To make a precision landing possible, Manning and his teammates advanced an idea that JPL had been developing since the 1990s: autonomous guidance for a Mars entry vehicle. The capsule could use accelerometers and gyroscopes to determine its position relative to its intended target as it flew. Software would command banking turns to fly the aeroshell closer to the target. Guided entry could dramatically shrink the size of a Mars landing ellipse, placing a rover closer to interesting geology.
The descent phase begins when the spacecraft has been slowed to something close to twice the speed of sound. All Mars landers have deployed a parachute for descent. Supersonic parachutes for Mars were first developed in the early 1970s for Viking, with expensive high-altitude tests. As long as the mass of a Mars lander could be kept similar to or less than that of Viking, they could stick with the same parachute design for the descent phase without performing new, expensive tests.
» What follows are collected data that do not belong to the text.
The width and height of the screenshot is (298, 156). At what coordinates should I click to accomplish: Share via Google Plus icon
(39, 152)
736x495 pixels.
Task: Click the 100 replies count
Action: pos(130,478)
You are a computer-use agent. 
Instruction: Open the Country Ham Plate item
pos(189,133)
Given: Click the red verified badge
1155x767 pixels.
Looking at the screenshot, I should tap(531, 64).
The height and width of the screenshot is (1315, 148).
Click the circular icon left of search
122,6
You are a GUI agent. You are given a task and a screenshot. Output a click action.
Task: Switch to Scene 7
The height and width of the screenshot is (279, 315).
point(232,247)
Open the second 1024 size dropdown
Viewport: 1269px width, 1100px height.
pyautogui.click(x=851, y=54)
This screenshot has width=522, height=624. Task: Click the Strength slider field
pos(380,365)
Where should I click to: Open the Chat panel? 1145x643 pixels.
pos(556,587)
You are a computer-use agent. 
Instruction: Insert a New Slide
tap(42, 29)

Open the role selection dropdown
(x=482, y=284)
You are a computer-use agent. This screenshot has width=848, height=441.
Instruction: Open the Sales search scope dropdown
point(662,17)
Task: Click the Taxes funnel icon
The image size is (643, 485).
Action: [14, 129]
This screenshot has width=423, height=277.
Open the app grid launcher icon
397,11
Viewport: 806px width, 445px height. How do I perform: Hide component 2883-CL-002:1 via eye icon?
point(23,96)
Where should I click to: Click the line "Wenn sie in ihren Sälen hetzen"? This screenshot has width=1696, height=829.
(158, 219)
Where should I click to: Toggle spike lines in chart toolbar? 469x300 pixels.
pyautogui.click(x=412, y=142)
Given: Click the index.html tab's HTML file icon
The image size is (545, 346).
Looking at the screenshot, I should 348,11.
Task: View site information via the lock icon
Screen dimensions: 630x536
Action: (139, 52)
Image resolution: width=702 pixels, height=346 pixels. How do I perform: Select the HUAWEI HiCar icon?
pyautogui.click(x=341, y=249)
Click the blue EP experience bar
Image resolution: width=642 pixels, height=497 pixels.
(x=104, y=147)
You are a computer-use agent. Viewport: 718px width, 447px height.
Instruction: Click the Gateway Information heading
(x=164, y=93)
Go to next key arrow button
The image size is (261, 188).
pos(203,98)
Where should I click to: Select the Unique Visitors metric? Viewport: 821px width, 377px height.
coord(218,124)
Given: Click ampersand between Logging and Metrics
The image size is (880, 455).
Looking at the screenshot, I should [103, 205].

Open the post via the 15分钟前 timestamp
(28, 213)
For the final, landing phase, JPL had successfully used two different approaches. The Vikings employed retrorockets that slowed the descent to a near-standstill, and then the spacecraft dropped to a hard landing atop three legs that crushed to absorb some of the force of the impact. Pathfinder (and, later, the Mars Exploration Rovers) worked differently (Figure ). The triangular lander was folded into a tetrahedral shape and the outside of the tetrahedron fitted with airbags. This contraption dangled on a rope beneath a rocket pack that was itself connected to the parachute. At the last possible moment, a mere 100 meters above the ground, the airbags inflated, the rocket jetpack fired to zero out the downward velocity, and the rope tether cut. The lander dropped and bounced repeatedly, rolling nearly a kilometer inside its airbags, before finally coming to a rest.